In a major development at the Standing Rock Indian Reservation today, the United States Army Corps of Engineers has stated that they will not permit the Dakota Access Pipeline to continue to be built along its present course. For months, Native American and other protesters at the site in North Dakota who refer to themselves as Water Protectors have been camped around Standing Rock, attempting to prevent further construction. The Water Protectors have claimed that the pipeline will be dangerous to the water supply in the area and that the construction of the pipeline will destroy sites sacred to the Native American community.
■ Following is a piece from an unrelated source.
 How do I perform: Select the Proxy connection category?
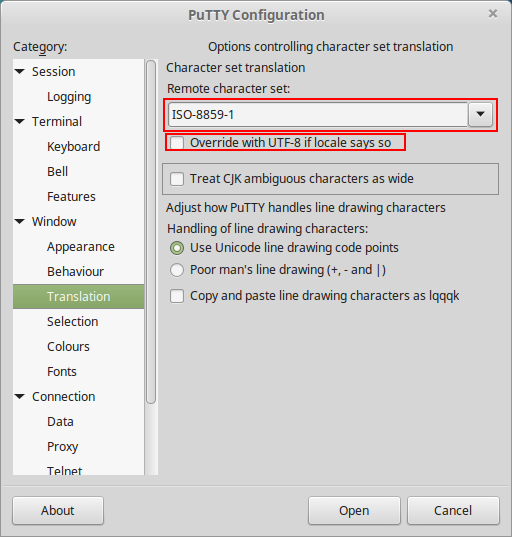tap(63, 447)
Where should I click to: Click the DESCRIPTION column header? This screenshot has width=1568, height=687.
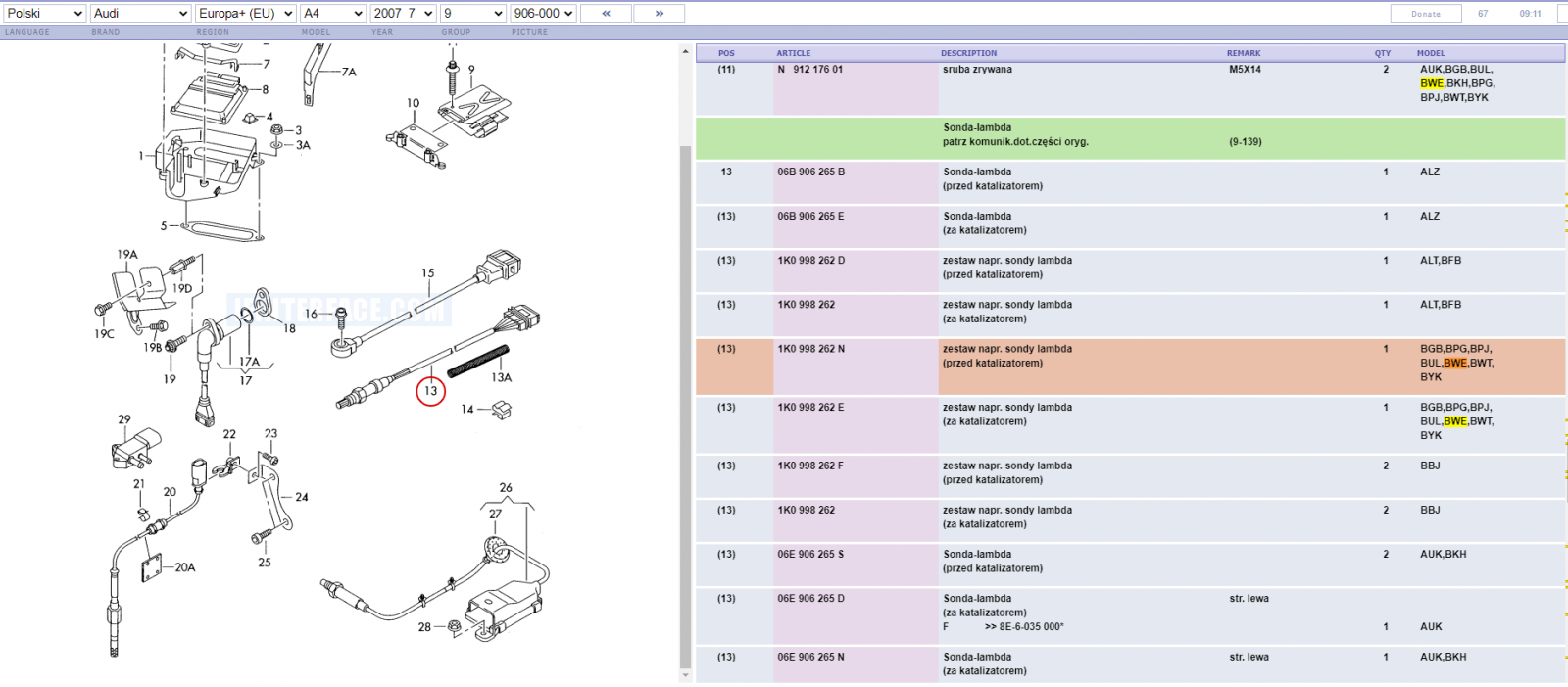tap(968, 53)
According to The Huffington Post, the United States Department of the Army announced Sunday that it has denied the final legal easement for construction of the Dakota Access Pipeline under Lake Oahe in North Dakota. Instead, the Army will conduct an Environmental Impact Statement and explore routes that do not pass through Standing Rock. Jo-Ellen Darcy, the Army's assistant secretary for civil works, discussed the decision in a statement.
"Although we have had continuing discussion and exchanges of new information with Standing Rock Sioux and Dakota Access, it's clear that there's more work to do," Darcy said. "The best way to complete that work responsibly and expeditiously is to explore alternative routes for the pipeline crossing."
The news has pleased the Standing Rock Sioux Tribe and their supporters, who have for months been camped at Standing Rock attempting to block the pipeline. Recently, Water Protectors at the site have squared off with police and private security forces, who have used water cannons, rubber bullets, and even concussion grenades in the process of limiting the protests. In recent days, and possibly influencing the move by the Army Corps of Engineers and the Obama administration, thousands of United States military veterans have joined the protests at Standing Rock to act as "human shields" for the Water Protectors. Standing Rock Tribal Chairman Dave Archambault II issued a statement on behalf of the tribe about the decision.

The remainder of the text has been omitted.